Netik, the data management company acquired by private equity firm Symphony Technology Group in 2008, has rebranded as CoreOne Technologies to reflect its new lease of life as a data creation, processing and distribution company with products based on Netik technologies and repurposed proprietary capital markets platforms.
The brand change has been led by CoreOne CEO Rob Flatley, who was appointed by Symphony to take charge of the company in April 2010 and was formerly global head of e-trading at Deutsche Bank. He explains: “The Netik brand is about 15 years old. Originally, Netik provided middleware, then it moved on to data management. Over the past two years, I have been implementing a different business model that uses Netik technology and repurposed proprietary platforms. We rebranded as there is little left of Netik. The CoreOne name reflects our core activities and the market focus on IT economics since the financial crisis.”
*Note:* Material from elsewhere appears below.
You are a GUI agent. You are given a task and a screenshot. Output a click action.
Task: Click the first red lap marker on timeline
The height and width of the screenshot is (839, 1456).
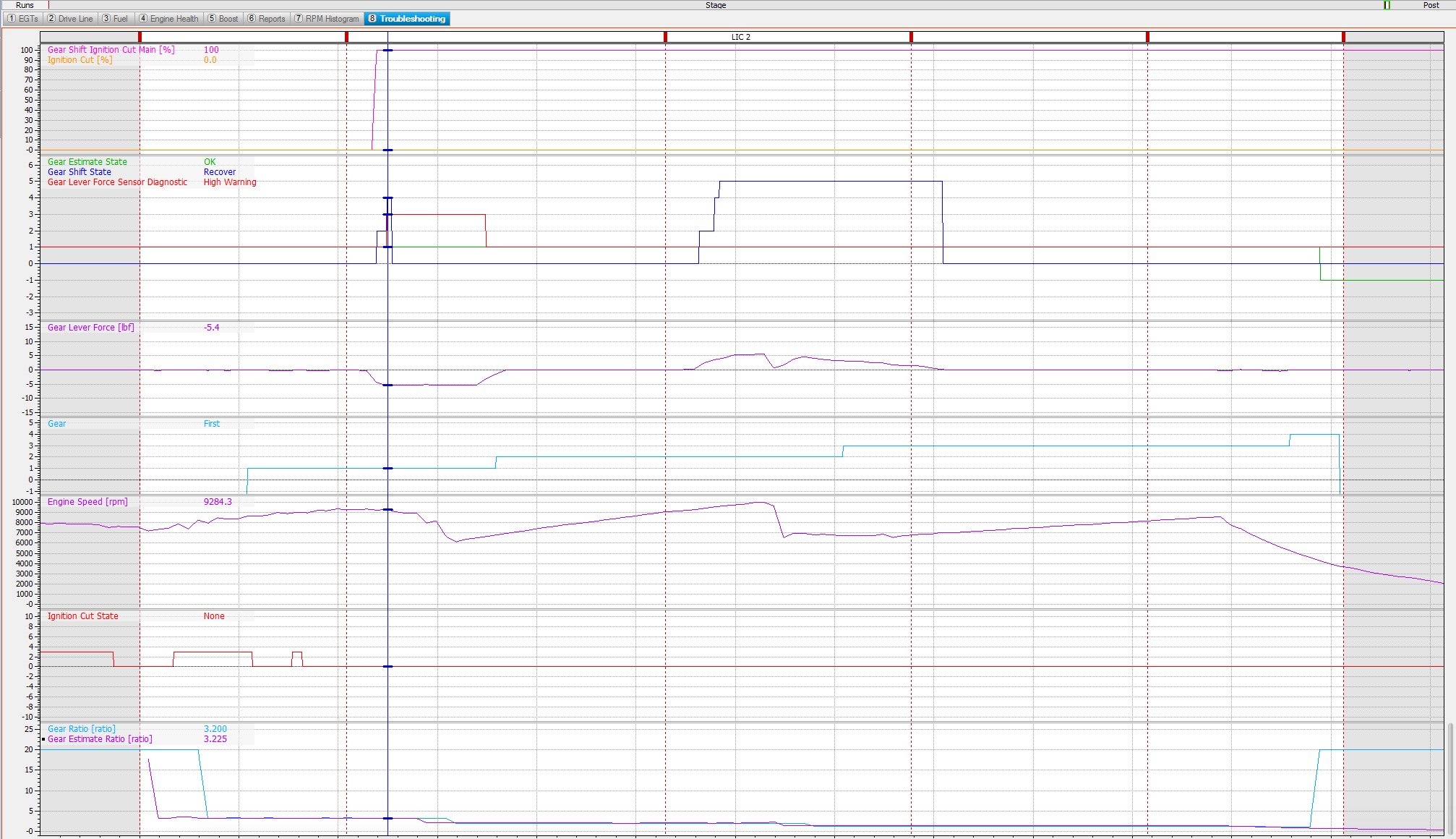click(140, 37)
CoreOne includes three divisions supported by operational centres in New York, London, Santa Clara, Hong Kong and Bangalore, and a global infrastructure housing eight data centres. VistaOne Solutions is the company’s most recent offering. It builds on the acquisition in May 2011 of CorrectNet, a data delivery business that hosts portals for firms wanting to automate data governance and entitlement. The business combines lightweight data delivery provided by CorrectNet with mature data management from Netik. To date, VistaOne services about 275 portals and 500,000 users from firms including fund administrators, hedge funds and asset managers.
The second business, DeltaOne Solutions, was set up two years ago to manage and deliver global index and exchange traded funds data to trading and investment management firms seeking accurate product pricing and transparency of composite products. CoreOne claims about 85 clients for this data service.
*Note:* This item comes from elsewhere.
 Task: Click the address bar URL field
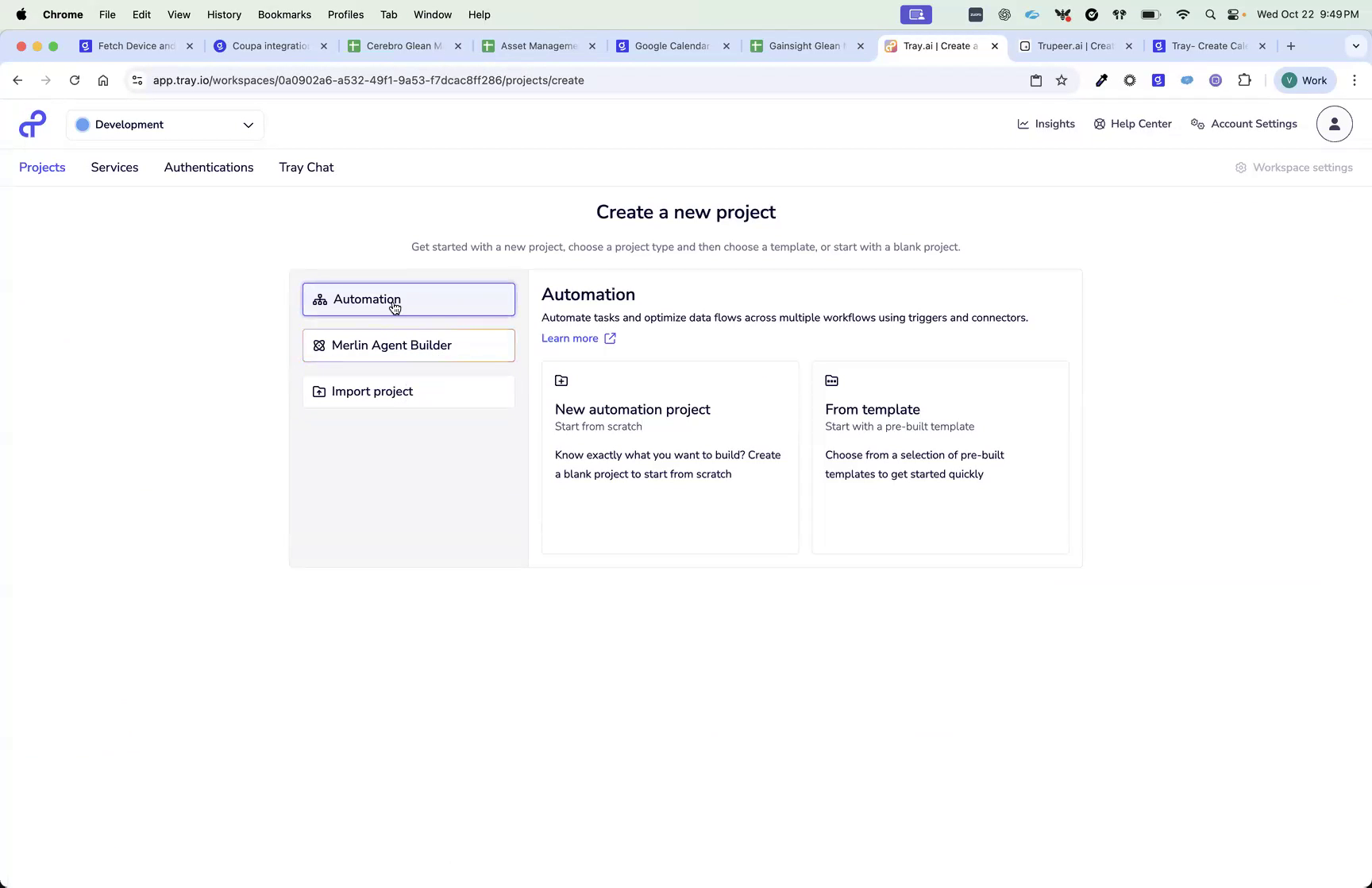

The third business, PrimeOne Solutions, was also set up two years ago and provides end-to-end hosted prime brokerage applications. This solution is based on the early 2011 acquisition of Barclays Capital’s prime brokerage and equity financial platform. From Barclays Capital’s point of view, the platform became redundant when it acquired Lehman’s brokerage services and migrated clients to the Lehman platform.
“We acquired the platform and turned it into a software company,” says Flatley, whose experience at Deutsche Bank and, before that, Bank of America, touched on many aspects of the prime broker business. “A prime broker can either build or buy technology. Tier one prime brokers spend millions of dollars building technology. We offer a mature and robust hosted solution that prime brokers can buy from us.”
To date PrimeOne has attracted five clients, but this number is expected to climb as firms rationalise their cost bases. PrimeOne also provides a blueprint for CoreOne’s ongoing activities. Flatley explains: “Our key strategy and differentiator is to lift out proprietary structures and repurpose them as industry platforms. We look across firms for frameworks and platforms that we could repurpose and host. Our aim is high growth, but not necessarily through high growth in research and development.”
Flatley says CoreOne is in conversation with a number of organisations about buying platforms that are not a differentiator or are too expensive to run. “Many firms are willing to have the conversation because they could achieve a lower cost base and receive some money, but most don’t have a process in place to sell a platform. We know the sectors we want to get into so we talk to companies with the technologies or platforms we could found a solution on,” he says.
With a view to working in growth markets, CoreOne is looking for technologies and platforms in private wealth management. It is also looking for knowledge services, such as specialised research that is too difficult for an organisation to monetise in house, but could work as a third party service. “We could transform such services into good data products,” comments Flatley.
While PrimeOne is the only repurposed platform in the public domain, Flatley says the firm has concluded other lift outs and will talk about its next solution, which will be in the swaps market, in a few weeks time.
As well as developing new business strategy since his arrival at CoreOne, Flatley, who is also an equity investor in the firm, has delivered 150% revenue growth. He won’t detail actual revenue, but is no doubt looking for further growth as he oversees an increase of 25% to 30% in the company’s headcount of 300 this year.
The renaming of Netik marks the end of a career for the brand. Netik completed a buyout of the Bank of New York Mellon’s Netik data warehousing business in February 2008, simultaneously acquiring Capco Reference Data Services from Capco. The whole transaction was underpinned by an investment from Symphony, which took a majority stake in Netik and now, with management, owns 100% of CoreOne Technologies.